The Fred Hutch Biostatistics Program hosts seminars featuring presentations by Fred Hutch and outside scientists to share their latest developments and recent research. Each seminar includes an hour-long presentation and discussion during which speakers showcase their work and findings.
This seminar will be in-person.
Please contact email@example.com if this is not practical and you would like a Zoom link.
In traditional statistical analysis, including experimental design, features are typically well-defined by a set of random variables. However, this is not the case anymore in modern data analysis, where we often deal with a large number of random variables. Recent statistical advancements over the past two to three decades have predominantly concentrated on variable selection techniques.
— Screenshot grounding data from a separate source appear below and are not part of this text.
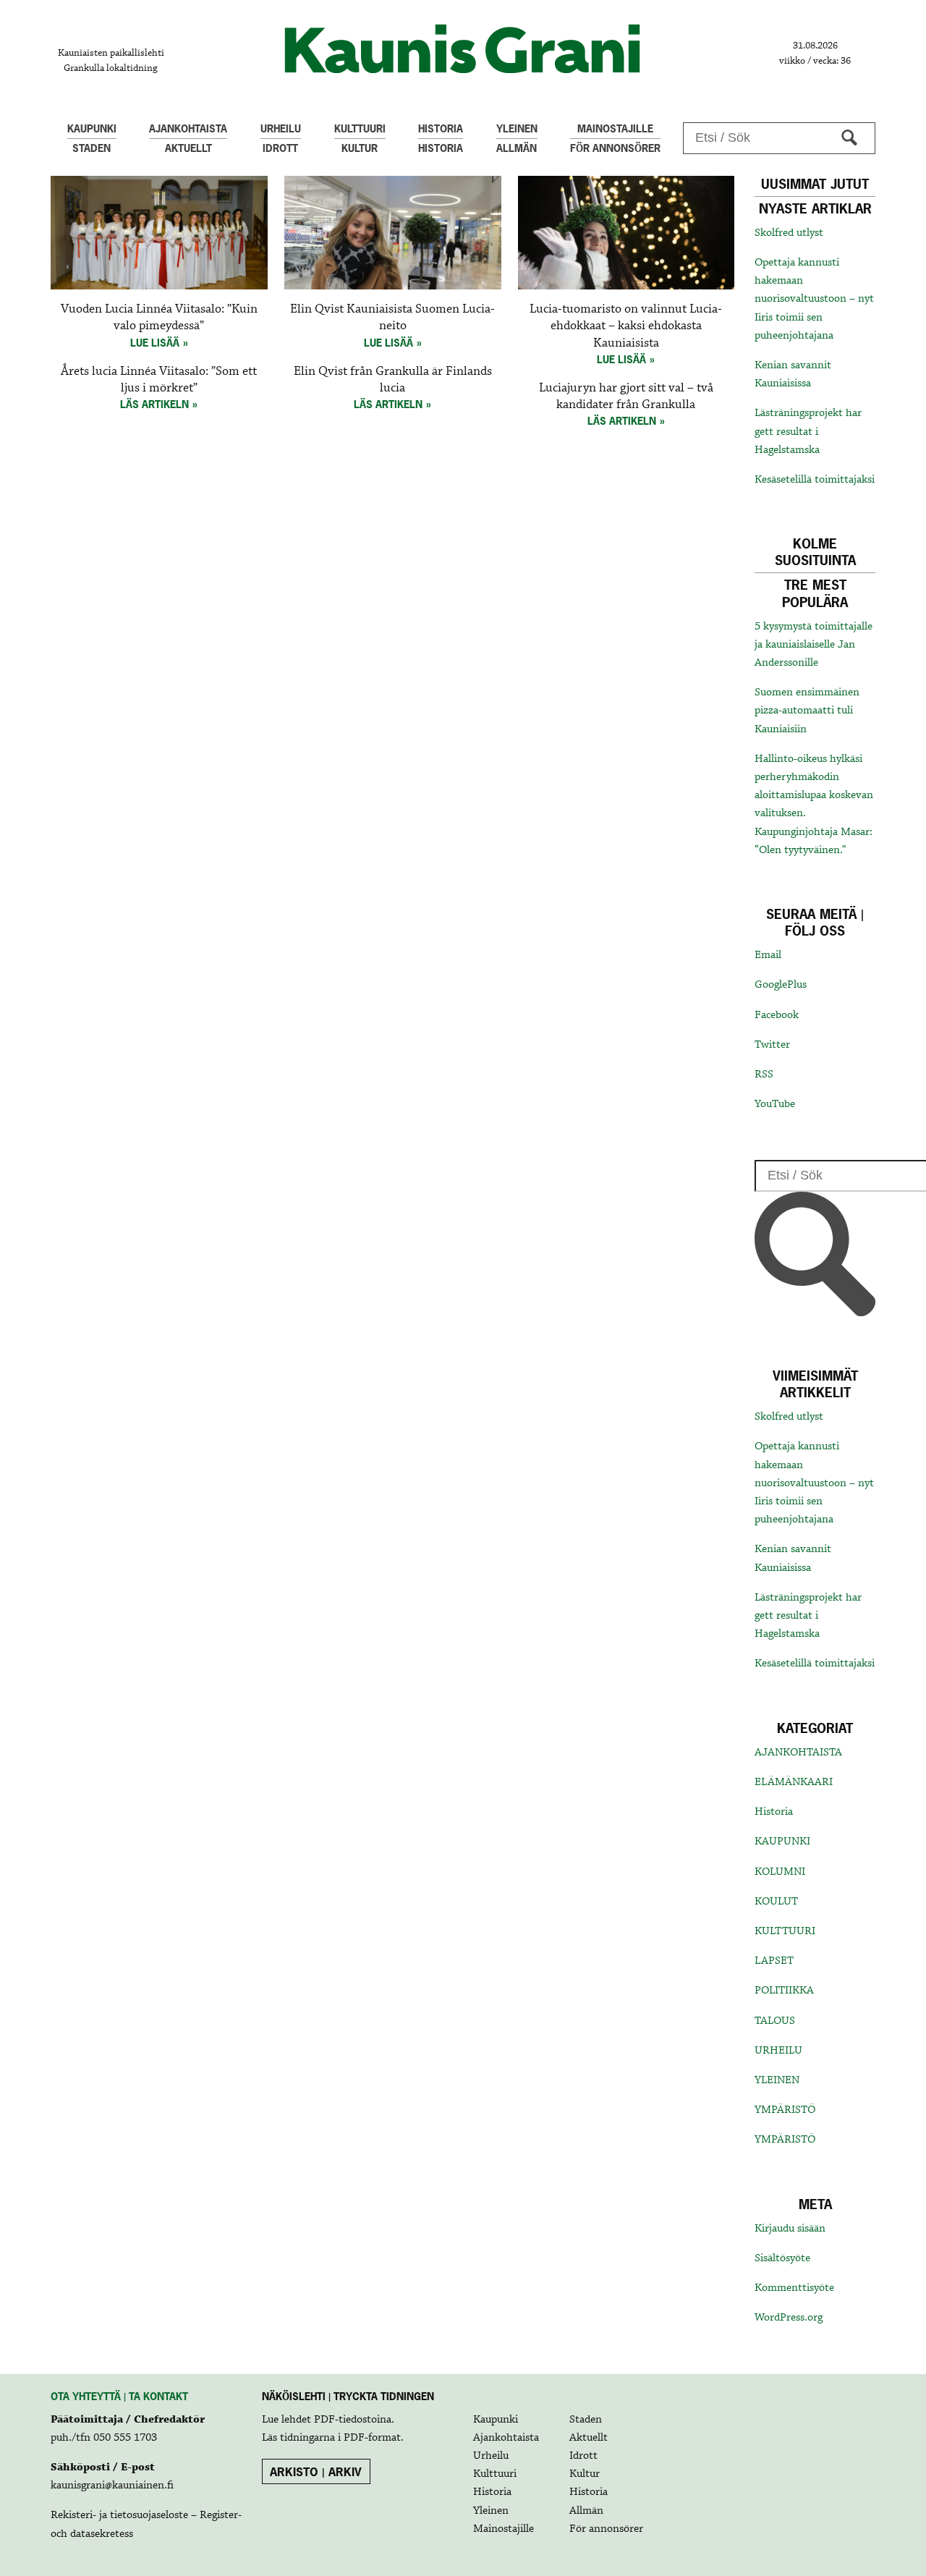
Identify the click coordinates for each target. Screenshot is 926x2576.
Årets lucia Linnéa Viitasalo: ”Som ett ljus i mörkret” (159, 380)
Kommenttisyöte (794, 2288)
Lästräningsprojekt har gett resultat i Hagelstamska (808, 431)
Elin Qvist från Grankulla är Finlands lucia (393, 380)
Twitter (772, 1045)
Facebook (777, 1015)
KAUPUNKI (782, 1841)
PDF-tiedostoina (352, 2419)
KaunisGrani (462, 49)
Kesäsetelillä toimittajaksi (815, 480)
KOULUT (776, 1901)
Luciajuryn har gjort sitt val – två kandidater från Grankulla (626, 396)
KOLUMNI (780, 1872)
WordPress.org (789, 2317)
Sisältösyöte (782, 2258)
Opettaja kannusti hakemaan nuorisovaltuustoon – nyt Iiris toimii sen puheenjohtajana (814, 299)
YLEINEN (777, 2080)
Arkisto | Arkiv (316, 2472)
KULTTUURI (785, 1931)
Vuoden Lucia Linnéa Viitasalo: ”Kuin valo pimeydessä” (159, 317)
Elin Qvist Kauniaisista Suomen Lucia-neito (392, 317)
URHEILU (778, 2050)
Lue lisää (154, 342)
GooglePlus (781, 985)
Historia (774, 1812)
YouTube (775, 1104)
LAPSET (774, 1961)
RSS (764, 1074)
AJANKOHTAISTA (798, 1752)
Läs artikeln (154, 404)
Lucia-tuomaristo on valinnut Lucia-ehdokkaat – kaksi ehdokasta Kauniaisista (626, 326)
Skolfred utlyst (789, 233)
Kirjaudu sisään (790, 2228)
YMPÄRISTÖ (785, 2110)
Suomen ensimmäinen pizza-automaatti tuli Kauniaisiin (807, 710)
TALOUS (775, 2021)
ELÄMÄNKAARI (794, 1782)
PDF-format (372, 2438)
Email (768, 955)
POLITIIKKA (784, 1990)
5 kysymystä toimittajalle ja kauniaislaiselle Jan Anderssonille (813, 644)
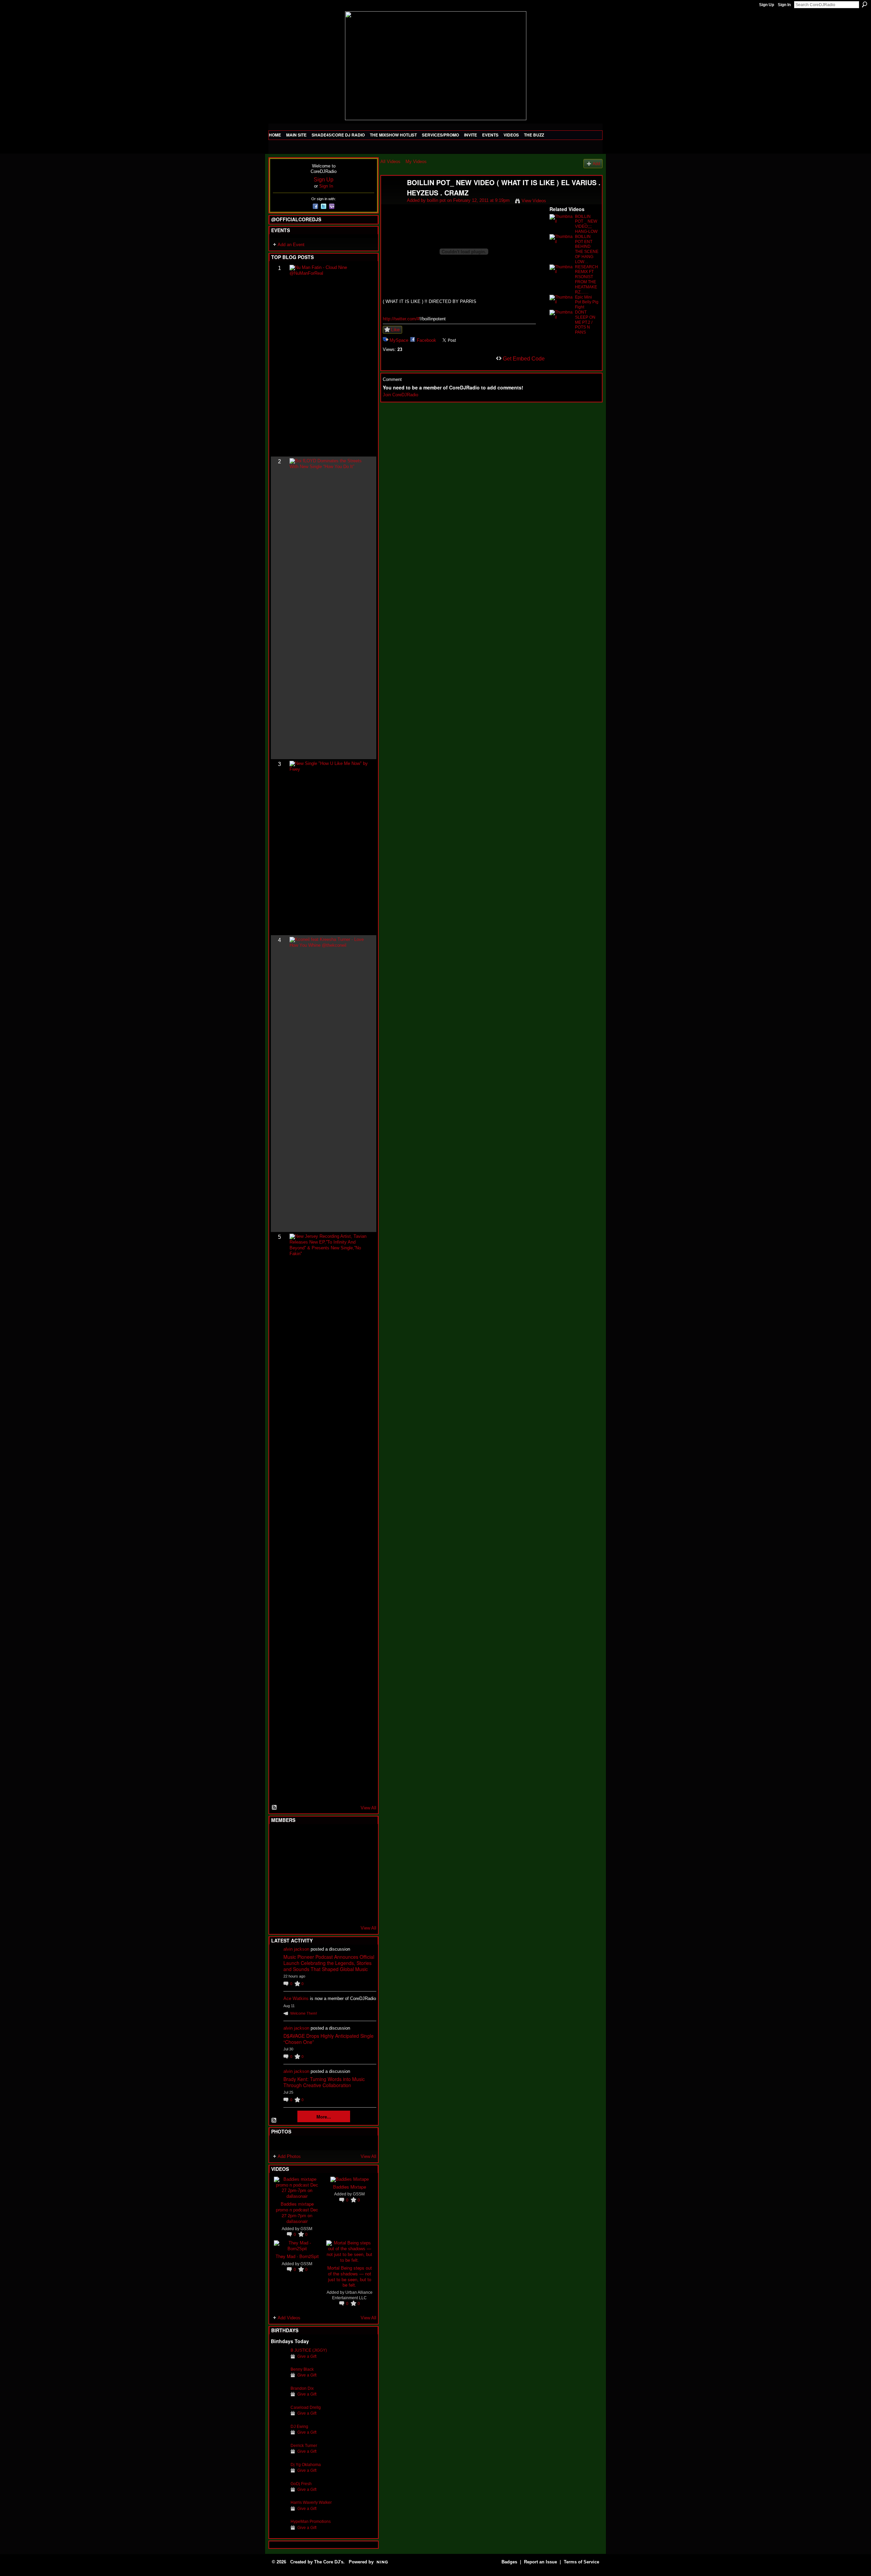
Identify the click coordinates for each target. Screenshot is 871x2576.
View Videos (534, 200)
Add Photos (289, 2156)
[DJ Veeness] (362, 1837)
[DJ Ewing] (279, 2436)
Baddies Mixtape (349, 2186)
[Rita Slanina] (279, 1892)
Nonetheless, in many scenarios, features are not clearly defined in the data and need to be obtained through learning methods before we conduct any analysis.
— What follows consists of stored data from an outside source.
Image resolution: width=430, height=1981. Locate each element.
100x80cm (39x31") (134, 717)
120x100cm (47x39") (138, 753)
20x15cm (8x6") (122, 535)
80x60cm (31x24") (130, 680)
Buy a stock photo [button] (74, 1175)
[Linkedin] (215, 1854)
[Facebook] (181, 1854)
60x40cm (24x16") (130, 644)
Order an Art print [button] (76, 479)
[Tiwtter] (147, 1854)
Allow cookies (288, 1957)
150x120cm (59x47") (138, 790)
In this talk, we revisit a statistical methodology known as Sliced Inverse Regression (SIR) and leverage its potential to automatically learn features in two applications. The first application involves individualized treatment rules, wherein SIR defines a low-dimensional feature space for estimating conditional average treatment effects, so that we can make an individualized treatment rule. In our second application, we use SIR to learn invariant features across multiple data environments, facilitating out-of-distribution generalization. We showcase the relevance of this established statistical model and method within the contemporary realm of feature representation learning.